I learned a great deal from them. This, I think, is the greatest result I have obtained from all my occult explorations, even if the unmarried will not appreciate how miraculous it was. Luna, our youngest-the one who might have levitated in Mexico and who had her first menstrual period synchronistically on the day Tim Leary was busted in Afghanistantaught me the hardest lesson of all. She had begun to paint m watercolors and everything she did charmed me: it was always full of sun and light, in a way that was as overpowering as Van Gogh. "What do all these paintings mean?" I asked her one day. "I'm trying to show the Clear Light," she said. Then, returning from school one afternoon, Luna was beaten and robbed by a gang of black kids. She was weeping and badly frightened when she arrived home, and her Father was shaken by the unfairness of it happening to her, such a gentle, ethereal child. In the midst of consoling her, the Father wandered emotionally and began denouncing the idea of Karma. Luna was beaten, he said, not for her sins, but for the sins of several centuries of slavers and racists, most of whom had never themselves suffered for those sins. "Karma is a blind machine," he said. "The effects of evil go on and on but they don't necessarily come back on those who start the evil." Then Father got back on the track and said some more relevant and consoling things. The next day Luna was her usual sunny and cheerful self, just like the Light in her paintings. "I'm glad you're feeling better," the Father said finally. "I stopped the wheel of Karma," she said. "All the bad energy is with the kids who beat me up.
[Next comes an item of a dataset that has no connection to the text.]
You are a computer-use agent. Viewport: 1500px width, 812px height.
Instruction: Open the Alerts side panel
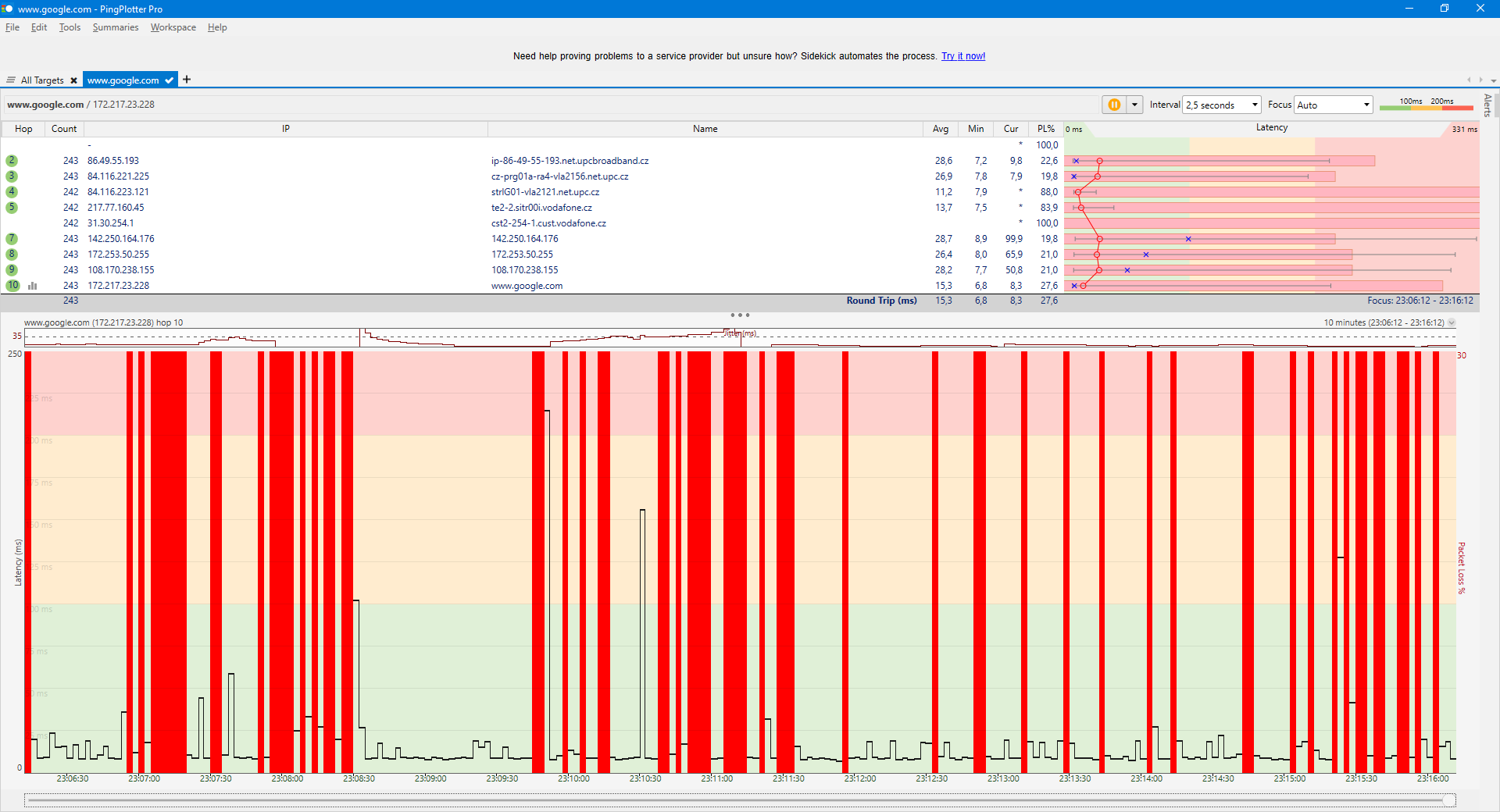pos(1488,105)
I'm not holding any of it." And she wasn't. The bad energy had entirely passed by, and there was no anger or fear in her. I never saw her show any hostility to blacks after the beating, any more than before. The Father fell in love with her all over again. And he understood what the metaphor of the wheel of Karma really symbolizes and what it means to stop the wheel. Karma, in the original
Buddhist scriptures, is a blind machine; in fact, it is functionally identical
with the scientific concept of natural law. Sentimental ethical ideas
about justice being built into the machine, so that those who do evil
in one life are punished for it in another life, were added later by theologians
reasoning from their own moralistic prejudices. Buddha simply indicated
that all the cruelties and injustices of the past are still active: their
effects are always being felt. Similarly, he explained, all the good of
the past, all the kindness and patience and love of decent people is also
still being felt. And Luna, at 13, understood this far better than I did, at 43, with all my erudition and philosophy.... I still regarded her absolute vegetarianism and pacifism as sentimentality.